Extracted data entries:
== Segment start ==
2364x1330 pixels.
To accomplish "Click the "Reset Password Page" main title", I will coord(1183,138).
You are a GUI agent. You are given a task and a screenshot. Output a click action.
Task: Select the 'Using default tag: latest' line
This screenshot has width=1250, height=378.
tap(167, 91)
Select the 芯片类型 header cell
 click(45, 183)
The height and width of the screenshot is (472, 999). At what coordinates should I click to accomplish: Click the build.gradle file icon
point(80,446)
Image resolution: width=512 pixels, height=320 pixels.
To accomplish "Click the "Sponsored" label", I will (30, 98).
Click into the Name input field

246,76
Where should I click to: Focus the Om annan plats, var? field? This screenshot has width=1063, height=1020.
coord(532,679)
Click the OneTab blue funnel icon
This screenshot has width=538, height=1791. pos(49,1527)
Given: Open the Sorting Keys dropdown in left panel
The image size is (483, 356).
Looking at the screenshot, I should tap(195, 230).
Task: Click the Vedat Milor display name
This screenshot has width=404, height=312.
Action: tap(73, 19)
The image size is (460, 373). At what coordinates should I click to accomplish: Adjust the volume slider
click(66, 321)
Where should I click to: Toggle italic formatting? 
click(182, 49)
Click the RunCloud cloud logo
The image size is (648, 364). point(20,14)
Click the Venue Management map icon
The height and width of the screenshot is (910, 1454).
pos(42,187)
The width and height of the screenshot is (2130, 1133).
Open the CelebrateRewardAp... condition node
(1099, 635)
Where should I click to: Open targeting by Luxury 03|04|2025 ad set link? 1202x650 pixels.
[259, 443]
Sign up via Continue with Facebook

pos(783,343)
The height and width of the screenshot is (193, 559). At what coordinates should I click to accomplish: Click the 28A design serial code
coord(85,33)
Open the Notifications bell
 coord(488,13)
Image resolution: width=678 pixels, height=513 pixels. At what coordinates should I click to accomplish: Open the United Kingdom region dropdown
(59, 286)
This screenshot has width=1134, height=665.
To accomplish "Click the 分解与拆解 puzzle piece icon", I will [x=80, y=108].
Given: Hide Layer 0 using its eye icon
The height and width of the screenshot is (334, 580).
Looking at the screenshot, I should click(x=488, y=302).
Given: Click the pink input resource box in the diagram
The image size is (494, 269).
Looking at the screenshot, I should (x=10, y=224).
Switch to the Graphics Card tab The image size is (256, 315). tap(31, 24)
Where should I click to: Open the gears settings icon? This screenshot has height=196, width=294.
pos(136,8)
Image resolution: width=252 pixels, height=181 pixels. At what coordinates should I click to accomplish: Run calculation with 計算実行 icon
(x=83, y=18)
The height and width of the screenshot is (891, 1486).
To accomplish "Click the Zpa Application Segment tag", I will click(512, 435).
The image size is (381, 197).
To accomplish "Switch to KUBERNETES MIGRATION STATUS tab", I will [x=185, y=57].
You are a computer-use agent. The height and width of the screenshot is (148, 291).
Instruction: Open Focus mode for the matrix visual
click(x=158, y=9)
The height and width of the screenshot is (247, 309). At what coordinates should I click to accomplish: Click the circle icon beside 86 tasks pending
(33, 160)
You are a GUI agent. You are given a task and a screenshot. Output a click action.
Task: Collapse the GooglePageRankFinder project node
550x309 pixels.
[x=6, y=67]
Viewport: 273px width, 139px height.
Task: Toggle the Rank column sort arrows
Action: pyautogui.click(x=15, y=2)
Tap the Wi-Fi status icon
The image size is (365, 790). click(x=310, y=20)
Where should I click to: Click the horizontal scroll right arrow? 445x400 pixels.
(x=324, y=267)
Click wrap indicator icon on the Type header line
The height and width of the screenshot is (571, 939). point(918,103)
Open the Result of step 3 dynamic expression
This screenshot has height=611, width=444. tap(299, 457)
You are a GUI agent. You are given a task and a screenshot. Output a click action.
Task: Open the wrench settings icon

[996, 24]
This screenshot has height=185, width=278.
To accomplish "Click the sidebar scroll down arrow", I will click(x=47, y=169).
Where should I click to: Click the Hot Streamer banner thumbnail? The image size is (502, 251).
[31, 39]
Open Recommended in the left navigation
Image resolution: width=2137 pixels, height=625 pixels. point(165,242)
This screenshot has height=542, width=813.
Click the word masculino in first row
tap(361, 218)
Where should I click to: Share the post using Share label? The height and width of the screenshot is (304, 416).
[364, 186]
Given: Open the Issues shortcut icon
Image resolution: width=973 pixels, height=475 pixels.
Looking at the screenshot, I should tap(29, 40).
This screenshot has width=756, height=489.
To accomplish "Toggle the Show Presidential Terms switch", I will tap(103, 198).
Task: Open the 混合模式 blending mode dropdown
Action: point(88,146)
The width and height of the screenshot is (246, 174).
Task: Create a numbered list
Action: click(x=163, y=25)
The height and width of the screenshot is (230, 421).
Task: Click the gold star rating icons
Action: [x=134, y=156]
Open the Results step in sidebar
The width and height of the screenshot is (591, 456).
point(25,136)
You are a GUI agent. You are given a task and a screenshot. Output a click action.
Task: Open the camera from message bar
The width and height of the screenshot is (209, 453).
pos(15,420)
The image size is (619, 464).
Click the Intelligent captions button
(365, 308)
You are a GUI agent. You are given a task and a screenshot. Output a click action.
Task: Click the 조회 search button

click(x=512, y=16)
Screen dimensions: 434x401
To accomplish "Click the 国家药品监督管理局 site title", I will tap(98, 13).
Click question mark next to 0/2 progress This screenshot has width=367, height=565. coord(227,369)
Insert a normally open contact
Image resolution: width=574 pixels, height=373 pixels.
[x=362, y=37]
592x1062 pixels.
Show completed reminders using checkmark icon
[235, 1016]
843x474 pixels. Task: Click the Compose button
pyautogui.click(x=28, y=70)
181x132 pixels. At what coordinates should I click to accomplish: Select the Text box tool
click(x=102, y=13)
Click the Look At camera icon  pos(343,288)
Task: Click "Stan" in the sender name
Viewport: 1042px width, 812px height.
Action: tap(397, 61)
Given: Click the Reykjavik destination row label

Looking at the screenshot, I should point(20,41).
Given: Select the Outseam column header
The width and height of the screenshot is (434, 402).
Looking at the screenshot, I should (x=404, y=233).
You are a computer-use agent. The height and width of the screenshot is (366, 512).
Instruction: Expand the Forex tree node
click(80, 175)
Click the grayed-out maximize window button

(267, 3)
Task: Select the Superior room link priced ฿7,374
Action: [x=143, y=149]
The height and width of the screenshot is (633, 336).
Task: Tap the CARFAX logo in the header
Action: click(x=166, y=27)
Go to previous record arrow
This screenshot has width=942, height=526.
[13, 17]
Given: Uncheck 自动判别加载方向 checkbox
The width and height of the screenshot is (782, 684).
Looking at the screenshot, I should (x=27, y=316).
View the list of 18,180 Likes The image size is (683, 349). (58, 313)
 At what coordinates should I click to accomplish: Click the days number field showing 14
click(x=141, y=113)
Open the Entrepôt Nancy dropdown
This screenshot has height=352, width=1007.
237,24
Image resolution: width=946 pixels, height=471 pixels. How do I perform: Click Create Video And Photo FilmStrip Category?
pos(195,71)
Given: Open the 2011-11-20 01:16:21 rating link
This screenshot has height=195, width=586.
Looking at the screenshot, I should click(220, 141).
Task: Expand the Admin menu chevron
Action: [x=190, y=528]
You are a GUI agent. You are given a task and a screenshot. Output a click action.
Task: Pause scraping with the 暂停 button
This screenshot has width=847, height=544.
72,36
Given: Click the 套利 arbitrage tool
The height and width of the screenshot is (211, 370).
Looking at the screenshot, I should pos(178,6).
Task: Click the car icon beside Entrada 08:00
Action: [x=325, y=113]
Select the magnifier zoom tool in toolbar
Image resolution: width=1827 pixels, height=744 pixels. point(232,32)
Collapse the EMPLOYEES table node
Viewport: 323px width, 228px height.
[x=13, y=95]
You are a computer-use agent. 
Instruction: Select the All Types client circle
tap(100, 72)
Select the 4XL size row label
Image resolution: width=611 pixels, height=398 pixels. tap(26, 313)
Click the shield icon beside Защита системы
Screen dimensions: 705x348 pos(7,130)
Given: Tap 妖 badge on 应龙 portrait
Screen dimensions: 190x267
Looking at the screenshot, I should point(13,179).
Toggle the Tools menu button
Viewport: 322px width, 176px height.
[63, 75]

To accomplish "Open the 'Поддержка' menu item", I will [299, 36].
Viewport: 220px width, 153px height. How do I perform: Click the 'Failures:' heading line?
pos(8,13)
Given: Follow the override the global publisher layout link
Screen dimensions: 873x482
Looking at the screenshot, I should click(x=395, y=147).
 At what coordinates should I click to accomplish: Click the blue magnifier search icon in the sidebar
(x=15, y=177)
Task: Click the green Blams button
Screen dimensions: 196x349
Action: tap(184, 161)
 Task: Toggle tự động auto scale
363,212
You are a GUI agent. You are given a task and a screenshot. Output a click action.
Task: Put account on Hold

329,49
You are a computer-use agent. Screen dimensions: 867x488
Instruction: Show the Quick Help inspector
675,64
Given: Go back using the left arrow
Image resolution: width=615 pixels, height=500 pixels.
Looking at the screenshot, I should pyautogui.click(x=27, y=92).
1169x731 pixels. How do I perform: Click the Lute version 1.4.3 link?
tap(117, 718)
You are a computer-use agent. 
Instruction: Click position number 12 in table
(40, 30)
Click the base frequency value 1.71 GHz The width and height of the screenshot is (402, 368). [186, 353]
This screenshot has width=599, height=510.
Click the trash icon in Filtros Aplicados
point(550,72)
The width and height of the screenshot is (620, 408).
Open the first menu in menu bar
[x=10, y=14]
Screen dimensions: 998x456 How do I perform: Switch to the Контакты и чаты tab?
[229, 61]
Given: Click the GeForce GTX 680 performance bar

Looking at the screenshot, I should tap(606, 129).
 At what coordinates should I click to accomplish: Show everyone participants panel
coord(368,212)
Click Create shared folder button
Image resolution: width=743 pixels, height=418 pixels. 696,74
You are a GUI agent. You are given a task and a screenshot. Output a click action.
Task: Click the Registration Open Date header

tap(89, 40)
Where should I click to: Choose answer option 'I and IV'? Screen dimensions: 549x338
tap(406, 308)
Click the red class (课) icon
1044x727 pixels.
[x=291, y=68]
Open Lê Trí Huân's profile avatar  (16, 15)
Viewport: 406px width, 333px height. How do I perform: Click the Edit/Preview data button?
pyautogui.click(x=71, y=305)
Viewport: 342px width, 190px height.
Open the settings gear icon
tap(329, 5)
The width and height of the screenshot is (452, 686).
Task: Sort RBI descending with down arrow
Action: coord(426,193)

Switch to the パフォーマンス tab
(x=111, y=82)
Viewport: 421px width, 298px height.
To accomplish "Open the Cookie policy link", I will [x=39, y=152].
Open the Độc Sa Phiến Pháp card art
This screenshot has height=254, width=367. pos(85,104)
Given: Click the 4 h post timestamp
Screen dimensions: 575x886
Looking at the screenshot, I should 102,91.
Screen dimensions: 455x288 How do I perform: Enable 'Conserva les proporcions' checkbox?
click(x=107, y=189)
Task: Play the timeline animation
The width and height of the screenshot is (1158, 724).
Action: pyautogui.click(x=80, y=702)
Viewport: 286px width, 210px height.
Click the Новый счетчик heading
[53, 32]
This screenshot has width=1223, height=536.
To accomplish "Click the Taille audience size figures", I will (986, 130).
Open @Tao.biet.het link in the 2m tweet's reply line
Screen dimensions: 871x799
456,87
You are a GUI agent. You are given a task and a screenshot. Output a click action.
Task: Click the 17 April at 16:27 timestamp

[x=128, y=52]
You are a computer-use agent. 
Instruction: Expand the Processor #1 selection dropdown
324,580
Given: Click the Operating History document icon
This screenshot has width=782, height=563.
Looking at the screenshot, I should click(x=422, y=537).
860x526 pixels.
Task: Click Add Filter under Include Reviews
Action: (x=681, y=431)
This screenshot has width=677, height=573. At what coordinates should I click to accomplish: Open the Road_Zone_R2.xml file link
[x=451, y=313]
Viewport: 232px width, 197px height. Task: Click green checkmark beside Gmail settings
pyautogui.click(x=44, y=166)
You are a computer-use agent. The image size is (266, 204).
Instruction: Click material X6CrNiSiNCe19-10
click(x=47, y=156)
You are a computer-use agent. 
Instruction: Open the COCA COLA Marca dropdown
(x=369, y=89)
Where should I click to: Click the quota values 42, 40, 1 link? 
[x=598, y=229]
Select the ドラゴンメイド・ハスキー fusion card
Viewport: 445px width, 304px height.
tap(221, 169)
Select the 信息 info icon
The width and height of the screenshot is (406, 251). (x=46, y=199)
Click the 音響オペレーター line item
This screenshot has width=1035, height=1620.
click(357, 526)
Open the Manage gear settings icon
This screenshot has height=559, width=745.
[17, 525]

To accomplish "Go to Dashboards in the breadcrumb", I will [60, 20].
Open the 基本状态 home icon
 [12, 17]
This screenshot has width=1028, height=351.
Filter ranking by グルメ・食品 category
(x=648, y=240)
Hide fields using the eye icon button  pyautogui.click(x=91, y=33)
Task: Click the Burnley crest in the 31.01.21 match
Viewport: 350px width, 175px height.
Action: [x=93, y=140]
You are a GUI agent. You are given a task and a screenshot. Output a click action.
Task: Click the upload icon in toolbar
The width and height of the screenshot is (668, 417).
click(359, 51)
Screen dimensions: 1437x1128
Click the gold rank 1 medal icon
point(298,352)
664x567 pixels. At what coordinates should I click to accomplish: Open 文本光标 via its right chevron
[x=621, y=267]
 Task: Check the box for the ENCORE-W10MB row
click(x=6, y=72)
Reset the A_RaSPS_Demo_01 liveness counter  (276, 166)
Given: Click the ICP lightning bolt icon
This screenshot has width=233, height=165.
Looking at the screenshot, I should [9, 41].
== Segment end ==
Determine the number of lines in these entries that contain the word "title", and write only that number.

2